Another limitation is the exclusion of patients who have either not undergone or have already completed treatment, commonly referred to as survivorship. By not including the experiences of these individuals, the generalisation and applicability of the findings could be limited.
Conclusion
Although wearable technology is being used widely in oncology, there appears to be a scarceness of research in patients with MM, a condition known to directly affect performance status. This review has reported significant heterogeneity in the measured outcomes, duration of intervention and type of device used. It has found that adherence to wearable devices varies from 50% to 90%, suggesting patients’ good acceptance of the technology, and an objective method of monitoring physical activity in patients with MM in future research studies. However, there is heterogeneity in definitions of adherence criteria.

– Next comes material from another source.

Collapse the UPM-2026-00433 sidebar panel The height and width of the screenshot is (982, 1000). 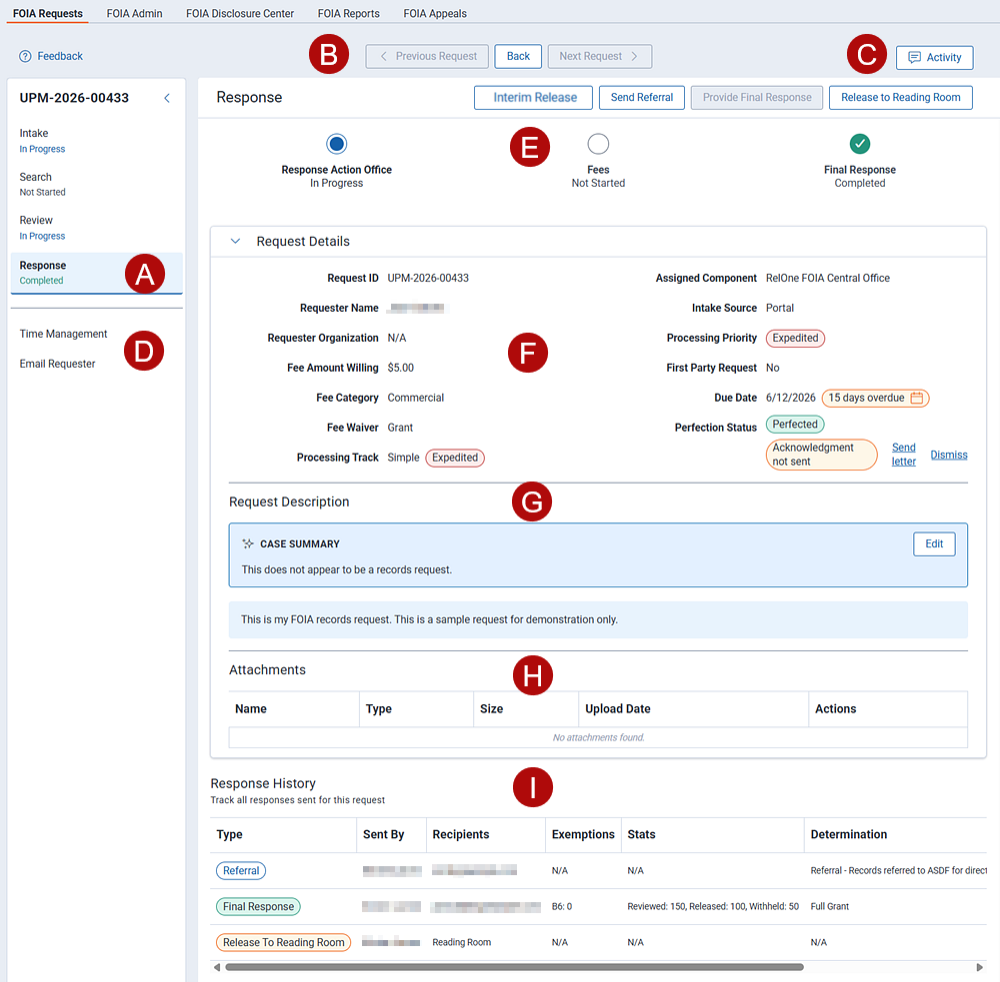click(167, 98)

Wearable devices are important as they provide continuous monitoring of various health metrics such as heart rate, activity levels, sleep patterns, and more, which can be particularly valuable for early detection of health issues, allowing for timely intervention. The continuous data collected by wearable devices can help healthcare providers tailor treatments to individual patients, improving the efficacy of treatments and reducing adverse effects. These devices can also empower patients by giving them real-time feedback on their health and potentially encourage healthier behaviours. Monitoring patients with a wearable device, alongside traditional methods of review, may be an effective way to evaluate their overall health and wellbeing. As there is currently no cure for MM, we must explore all avenues on how to help our patients improve their quality of life, and wearable technology is one of those.

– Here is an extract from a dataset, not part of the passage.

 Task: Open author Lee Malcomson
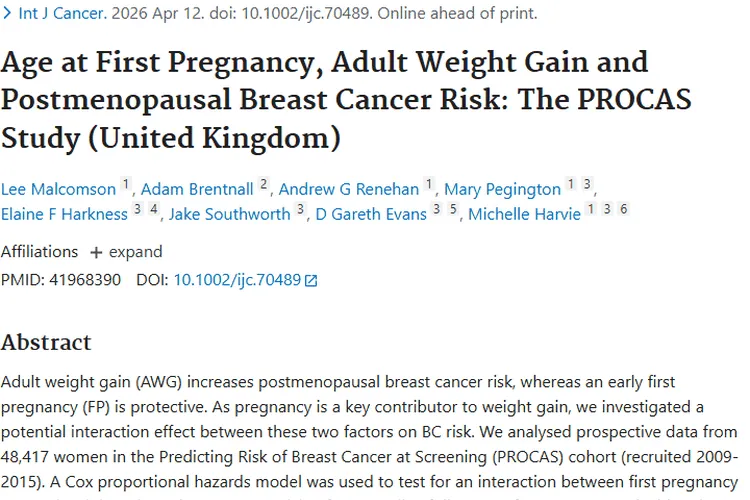pyautogui.click(x=58, y=189)
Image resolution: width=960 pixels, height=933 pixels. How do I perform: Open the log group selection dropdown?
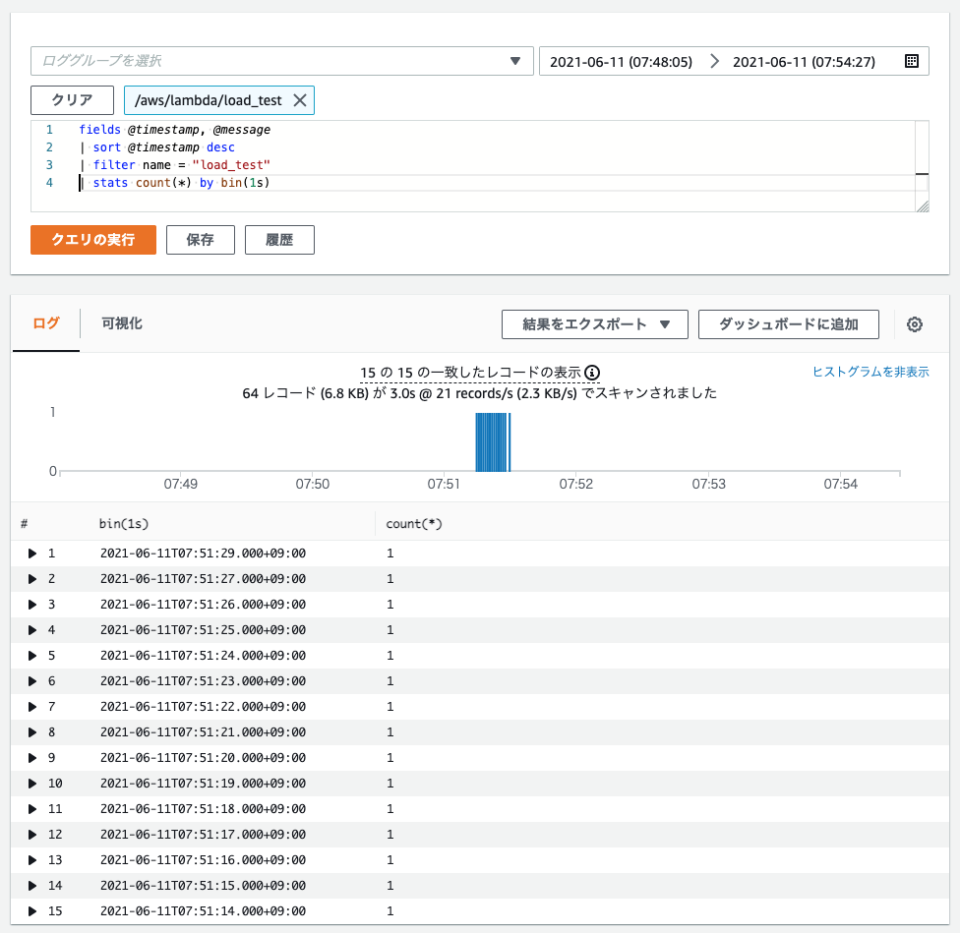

A consensus is required on the methodology of measuring activity using wearable devices, and we should attempt to explore and validate a method in our MM patient population. Looking forward, we need to study the association between the data collected by wearable devices and clinical outcomes, exploring the objectively measured physical activity data collected and their ability to predict relevant clinical outcomes.
Implications for Practice
Wearable fitness devices seem to be an accepted form of monitoring physical activity in patients receiving treatment for MM, and can provide objective data capture, which can be used alongside current practice.
Acknowledgments
This systematic review represents independent research supported by the National Institute for Health and Care Research (NIHR) Biomedical Research Centre at The Royal Marsden NHS Foundation Trust and the Institute of Cancer Research, London.

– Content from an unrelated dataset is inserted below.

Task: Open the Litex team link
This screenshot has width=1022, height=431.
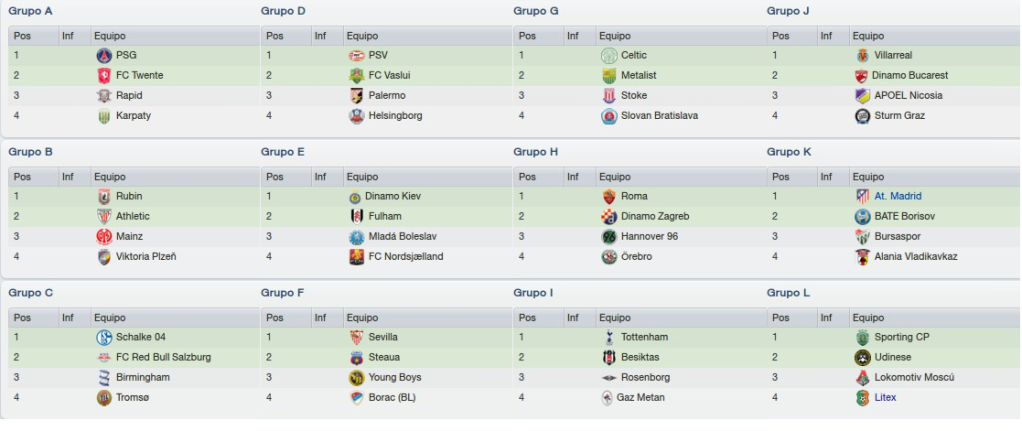Action: pos(885,397)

This work was supported by The Royal Marsden Cancer Charity, Fulham Road, London, SW3 6JJ.
The views expressed are those of the author(s) and not necessarily those of the NIHR or the Department of Health and Social Care.
Authors’ Contribution
Conceptualization: Tommy Brown, Ann Muls; Methodology: Tommy Brown, Ann Muls; Formal analysis and investigation: Tommy Brown, Ann Muls; Writing - original draft preparation: Tommy Brown, Ann Muls; Writing - review and editing: Tommy Brown, Ann Muls, Charlotte Pawlyn, Kevin Boyd, Susanne Cruickshank; Funding acquisition: Tommy Brown; Resources: Tommy Brown, Ann Muls.
Competing of Interest – COPE
Tommy Brown - Research Support: Fitbit Inc. The other authors declare that they have no conflict of interest.
Ethical Conduct Approval
Not required for this systematic review
Informed Consent Statement
All authors and institutions have confirmed this manuscript for publication.
Data Availability Statement
All are available upon reasonable request.